Mentre lo studio non è stato alimentato per l'efficacia, ci sono stati numericamente meno eventi ischemici nel gruppo dabigatran: lesioni ischemiche ricorrenti alla RM DWI (di diffusione) o FLAIR  (Fluid Attenuated Inversion Recovery) a 30 giorni sono stati osservati in 9 pazienti (6,3%) nel gruppo dabigatran e 14 (9,9%) nel gruppo ASA (rischio relativo: 0,64, IC 95%, 0,29 - 1,44).

«Questo non si traduce in una significativa riduzione del rischio, ma indica che il trend sta andando nel senso giusto» ha commentato Butcher. «È diventato chiaro che quanto più a lungo i pazienti sono sottoposti a una terapia antitrombotica più aggressiva, sia che si tratti di doppi farmaci antipiastrinici o di un anticoagulante, tanto maggiore è il rischio di complicanze emorragiche» ha affermato.

Butcher inoltre ha sottolineato che nello studio DATAS II non sono stati selezionati i pazienti sul tipo di infarto ma ha preso tutti i soggetti che si presentavano. «Una delle osservazioni secondarie più interessanti che emerge dal nostro studio è che i pazienti che mostrano un ictus iniziale con un pattern lacunare possono avere un ictus ricorrente con un pattern embolico» ha aggiunto.

«Il nostro attuale approccio per inferire l'eziologia dell'ictus basato sul pattern dell’infarto potrebbe essere eccessivamente semplicistico. Potrebbe essere meglio assumere una visione più ampia per la terapia antitrombotica». Il team di Butcher ha intenzione di condurre ulteriori studi con l'anticoagulazione in questa popolazione.

Il confronto con lo studio POINT
Lo studio POINT – presentato in questa stessa riunione ESC 2018 - ha coinvolto una popolazione di pazienti simile a quella di DATAS II e «dimostra che si è in grado di ridurre gli ictus ricorrenti con la duplice terapia antipiastrinica (DAPT) per 30 giorni, ma anche questa non è privo di rischi» ha aggiunto Butcher.

«Si potrebbe obiettare che i rischi osservati con la DAPT in POINT erano più alti di quelli osservati con dabigatran in DATAS II in quel breve periodo di tempo, quindi penso ancora che ci siano margini per ulteriori studi sui NOAC in questo contesto» ha affermato.

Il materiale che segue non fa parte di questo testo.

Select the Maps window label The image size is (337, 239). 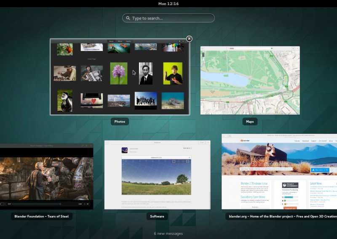(x=250, y=122)
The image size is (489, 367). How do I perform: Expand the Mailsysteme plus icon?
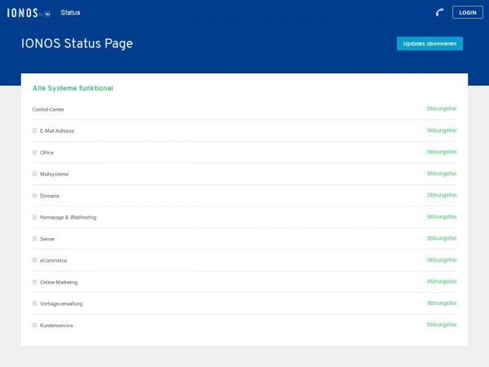point(34,174)
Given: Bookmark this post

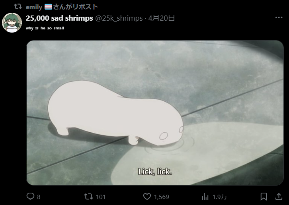Looking at the screenshot, I should 264,197.
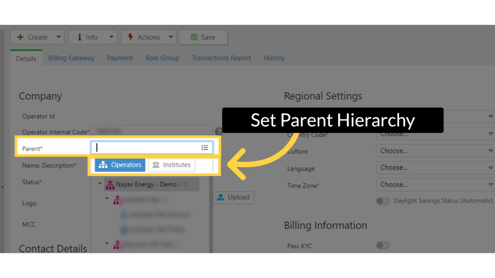This screenshot has height=278, width=495.
Task: Click the plus icon on Create
Action: pos(21,37)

«È chiaro che dopo lo studio POINT le linee guida ora cambieranno e lo standard di cura diventerà una DAPT probabilmente per 30 giorni, quindi dovrà essere il nuovo gruppo di controllo in eventuali trial futuri» ha commentato. «Ma abbiamo dimostrato buoni dati di sicurezza su dabigatran e vorremmo ora ottenere una prova di efficacia più ampia».

A.Z.

4th European Stroke Organisation Conference (ESOC) 2018. Presented May 16, 2018.